* WHAT TO DO *
Take the lines from the one containing "Where should I click to: Open" through the final line below and restate them exactly. Omit the pictures.

── INFORMATION GIVEN

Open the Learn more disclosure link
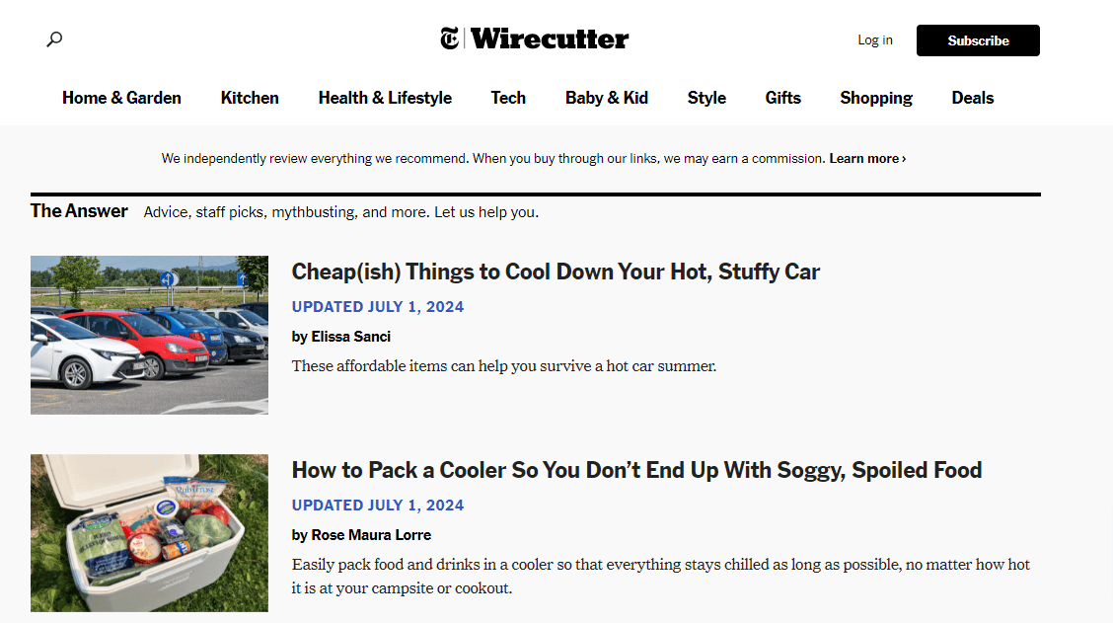The height and width of the screenshot is (623, 1113). pyautogui.click(x=866, y=158)
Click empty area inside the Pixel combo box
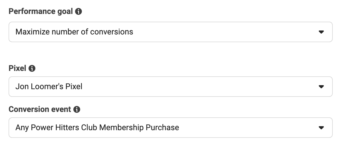339x143 pixels. pyautogui.click(x=199, y=87)
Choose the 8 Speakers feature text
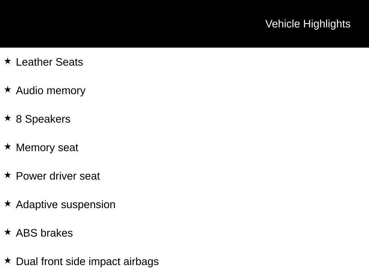The width and height of the screenshot is (369, 277). tap(43, 119)
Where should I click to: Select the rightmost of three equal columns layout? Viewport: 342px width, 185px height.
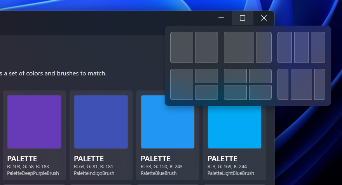(x=318, y=47)
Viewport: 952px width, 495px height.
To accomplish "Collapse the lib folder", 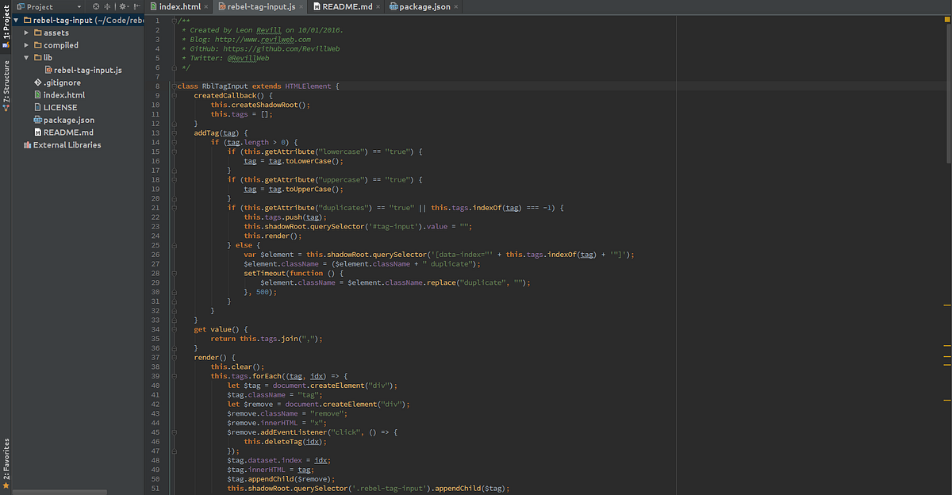I will click(27, 56).
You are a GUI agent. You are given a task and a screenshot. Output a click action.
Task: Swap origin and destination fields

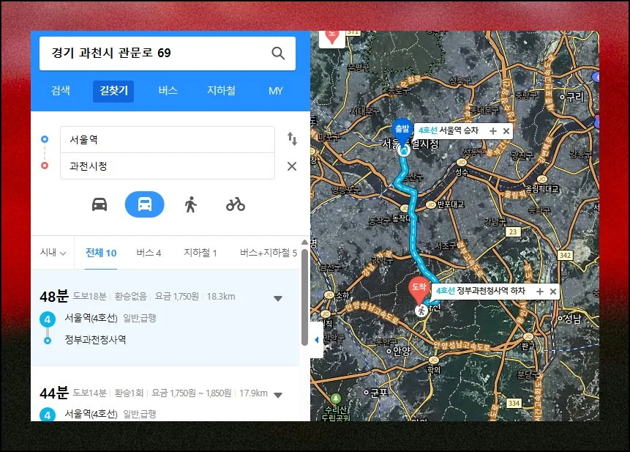point(292,139)
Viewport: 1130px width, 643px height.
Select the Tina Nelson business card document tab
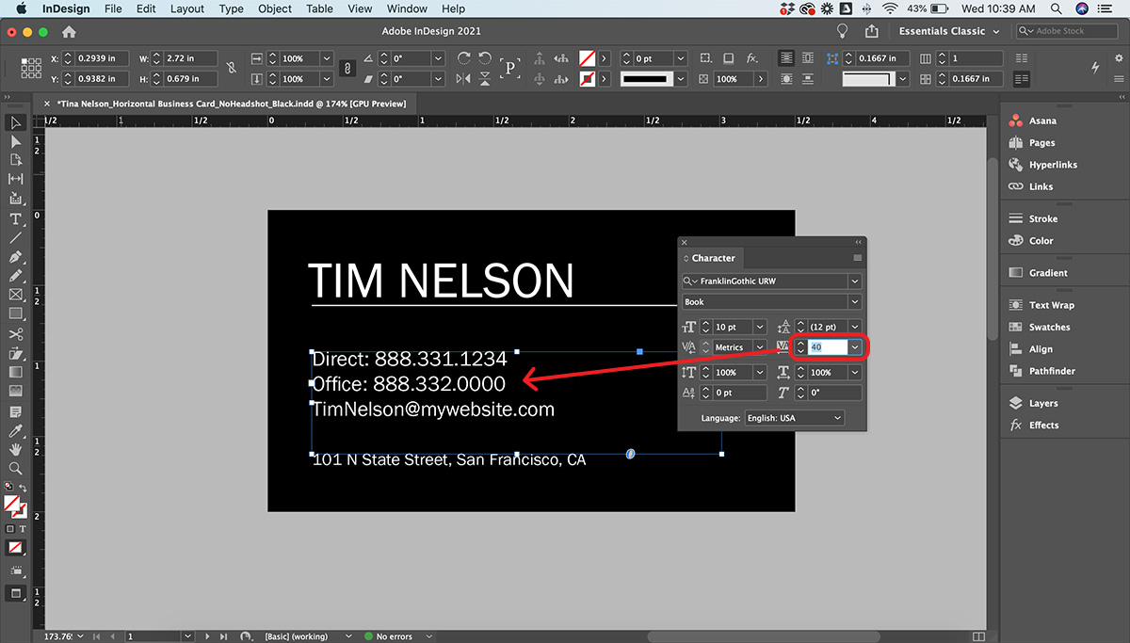226,103
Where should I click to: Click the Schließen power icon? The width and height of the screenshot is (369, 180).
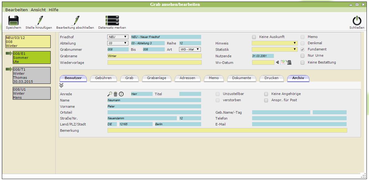pyautogui.click(x=357, y=21)
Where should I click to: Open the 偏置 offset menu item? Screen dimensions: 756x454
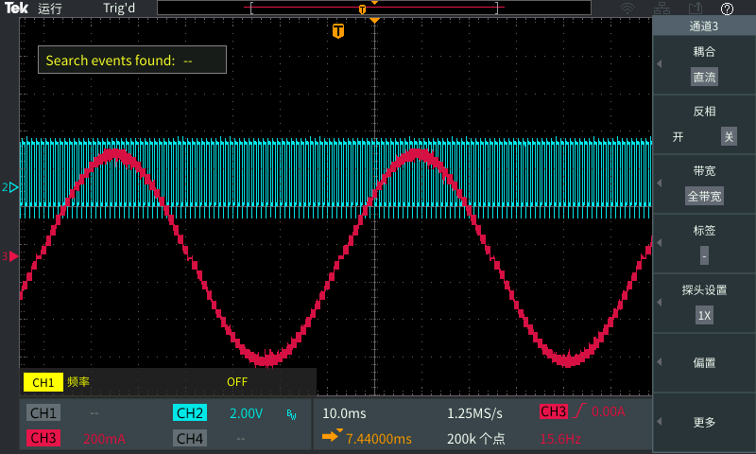pyautogui.click(x=704, y=362)
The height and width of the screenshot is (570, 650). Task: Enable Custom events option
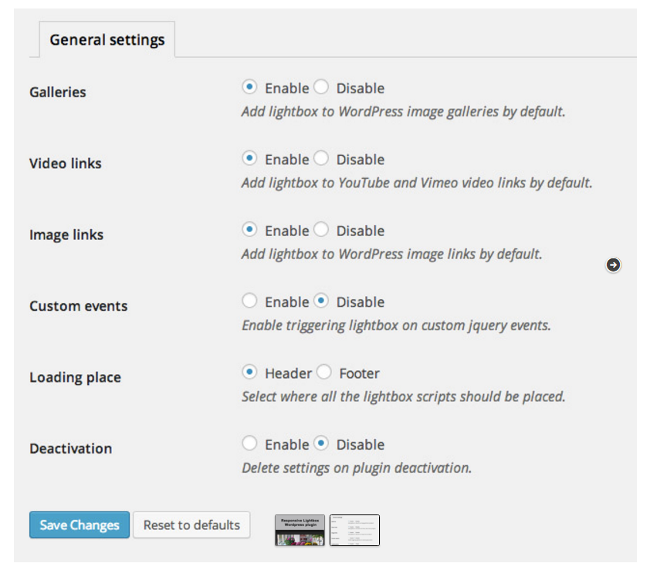pos(249,301)
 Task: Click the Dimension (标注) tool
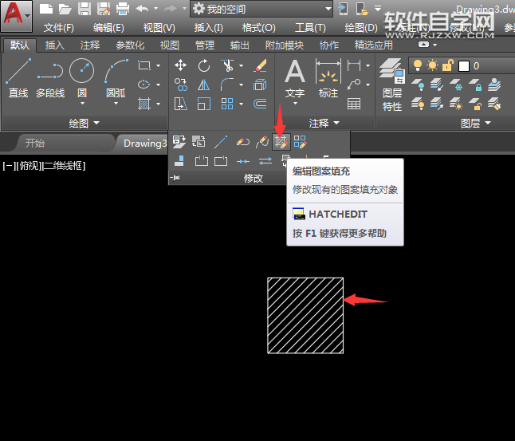[x=328, y=78]
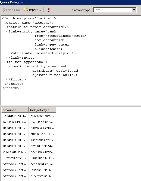Select cell 6724c37a-f914 in results grid
The image size is (141, 181).
pos(15,122)
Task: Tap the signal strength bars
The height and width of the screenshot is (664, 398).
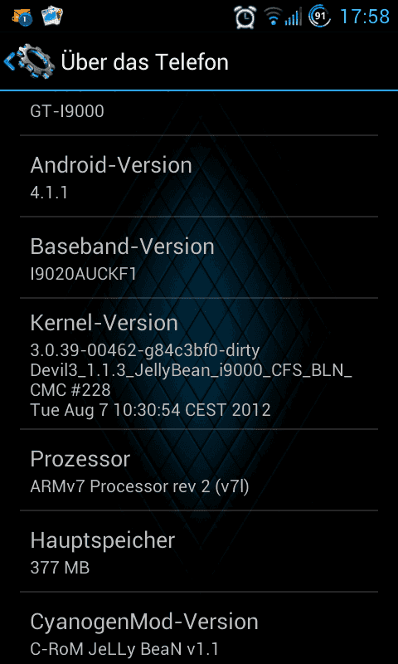Action: pyautogui.click(x=293, y=17)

────

* EXERCISE RESULT *
Where should I click to: Open the 偏置 offset menu item? Screen dimensions: 756x454
pyautogui.click(x=704, y=362)
The height and width of the screenshot is (570, 650). Task: Enable Custom events option
pos(249,301)
 Task: Click the Dimension (标注) tool
[x=328, y=78]
Select cell 6724c37a-f914 in results grid
The image size is (141, 181).
pos(15,122)
Task: Tap the signal strength bars
The height and width of the screenshot is (664, 398).
Action: pyautogui.click(x=293, y=17)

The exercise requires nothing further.